_Assignment:_ Gather all lines in the records below that include the word "sans".

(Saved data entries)
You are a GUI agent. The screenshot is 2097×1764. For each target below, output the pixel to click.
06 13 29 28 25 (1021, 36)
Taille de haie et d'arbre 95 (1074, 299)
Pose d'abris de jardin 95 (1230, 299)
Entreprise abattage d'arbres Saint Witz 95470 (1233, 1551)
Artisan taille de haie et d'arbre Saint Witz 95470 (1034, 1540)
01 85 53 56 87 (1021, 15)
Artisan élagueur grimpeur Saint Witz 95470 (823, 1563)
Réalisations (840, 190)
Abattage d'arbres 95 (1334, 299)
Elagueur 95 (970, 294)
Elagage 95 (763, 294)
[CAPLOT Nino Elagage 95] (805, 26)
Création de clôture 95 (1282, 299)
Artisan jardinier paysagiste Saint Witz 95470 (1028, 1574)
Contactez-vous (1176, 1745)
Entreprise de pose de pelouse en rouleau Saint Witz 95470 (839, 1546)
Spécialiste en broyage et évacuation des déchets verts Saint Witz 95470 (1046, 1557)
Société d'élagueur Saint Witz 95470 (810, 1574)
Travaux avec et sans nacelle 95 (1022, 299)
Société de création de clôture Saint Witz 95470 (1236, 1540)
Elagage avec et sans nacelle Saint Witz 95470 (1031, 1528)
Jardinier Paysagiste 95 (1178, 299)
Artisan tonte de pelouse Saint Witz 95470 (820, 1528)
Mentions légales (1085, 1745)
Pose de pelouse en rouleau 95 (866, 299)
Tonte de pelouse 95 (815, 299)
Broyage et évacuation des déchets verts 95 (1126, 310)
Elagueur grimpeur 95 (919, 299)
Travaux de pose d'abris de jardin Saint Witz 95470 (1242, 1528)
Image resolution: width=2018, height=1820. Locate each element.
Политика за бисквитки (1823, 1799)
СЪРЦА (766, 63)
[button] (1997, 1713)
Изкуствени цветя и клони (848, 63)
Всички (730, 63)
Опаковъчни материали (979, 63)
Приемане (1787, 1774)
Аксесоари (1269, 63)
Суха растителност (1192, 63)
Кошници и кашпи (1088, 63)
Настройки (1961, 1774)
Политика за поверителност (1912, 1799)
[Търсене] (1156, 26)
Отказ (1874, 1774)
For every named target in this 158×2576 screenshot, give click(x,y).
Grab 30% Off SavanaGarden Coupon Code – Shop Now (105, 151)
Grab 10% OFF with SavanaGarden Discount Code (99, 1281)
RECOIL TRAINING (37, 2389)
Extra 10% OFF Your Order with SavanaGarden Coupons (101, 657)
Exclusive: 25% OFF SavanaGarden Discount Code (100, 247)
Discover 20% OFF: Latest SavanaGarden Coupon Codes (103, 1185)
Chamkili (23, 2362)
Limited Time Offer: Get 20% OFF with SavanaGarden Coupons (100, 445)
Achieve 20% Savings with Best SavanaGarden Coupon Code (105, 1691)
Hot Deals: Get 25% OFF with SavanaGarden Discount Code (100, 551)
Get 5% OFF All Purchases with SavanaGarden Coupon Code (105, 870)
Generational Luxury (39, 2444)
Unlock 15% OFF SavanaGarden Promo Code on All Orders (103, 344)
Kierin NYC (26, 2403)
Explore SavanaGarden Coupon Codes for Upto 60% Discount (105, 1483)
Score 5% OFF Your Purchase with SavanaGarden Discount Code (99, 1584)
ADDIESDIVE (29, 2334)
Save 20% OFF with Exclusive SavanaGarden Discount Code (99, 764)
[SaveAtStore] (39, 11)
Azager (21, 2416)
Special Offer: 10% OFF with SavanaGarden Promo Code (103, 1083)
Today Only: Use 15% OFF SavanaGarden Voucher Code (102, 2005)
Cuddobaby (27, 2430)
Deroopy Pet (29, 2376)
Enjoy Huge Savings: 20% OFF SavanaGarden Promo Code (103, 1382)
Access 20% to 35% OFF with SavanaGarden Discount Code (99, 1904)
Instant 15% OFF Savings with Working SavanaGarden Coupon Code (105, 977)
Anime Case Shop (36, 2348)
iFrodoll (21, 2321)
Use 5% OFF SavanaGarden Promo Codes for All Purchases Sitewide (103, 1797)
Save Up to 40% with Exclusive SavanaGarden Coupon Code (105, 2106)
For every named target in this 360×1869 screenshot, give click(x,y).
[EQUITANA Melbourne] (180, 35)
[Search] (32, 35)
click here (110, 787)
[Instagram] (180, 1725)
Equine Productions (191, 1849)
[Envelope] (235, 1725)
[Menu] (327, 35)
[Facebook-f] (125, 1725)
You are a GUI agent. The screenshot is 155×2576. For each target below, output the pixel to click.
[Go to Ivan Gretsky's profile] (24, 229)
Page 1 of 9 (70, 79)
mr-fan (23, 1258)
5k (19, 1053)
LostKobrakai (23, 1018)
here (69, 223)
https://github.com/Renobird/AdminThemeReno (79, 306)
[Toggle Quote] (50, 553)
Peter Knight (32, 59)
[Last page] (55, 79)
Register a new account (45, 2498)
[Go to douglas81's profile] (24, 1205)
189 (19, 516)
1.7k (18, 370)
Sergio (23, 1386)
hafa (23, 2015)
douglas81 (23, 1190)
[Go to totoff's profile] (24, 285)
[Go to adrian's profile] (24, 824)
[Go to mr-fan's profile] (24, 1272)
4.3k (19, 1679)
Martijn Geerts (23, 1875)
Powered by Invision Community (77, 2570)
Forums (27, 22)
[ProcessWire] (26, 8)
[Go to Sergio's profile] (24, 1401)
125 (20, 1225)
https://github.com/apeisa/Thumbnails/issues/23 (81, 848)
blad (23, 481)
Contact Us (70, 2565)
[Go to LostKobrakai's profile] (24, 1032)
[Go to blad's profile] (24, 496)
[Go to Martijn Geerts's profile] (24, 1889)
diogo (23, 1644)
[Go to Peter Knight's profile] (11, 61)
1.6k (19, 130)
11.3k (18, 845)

_Your solution:_
Travaux avec et sans nacelle 95 (1022, 299)
Elagage avec et sans nacelle Saint Witz 95470 (1031, 1528)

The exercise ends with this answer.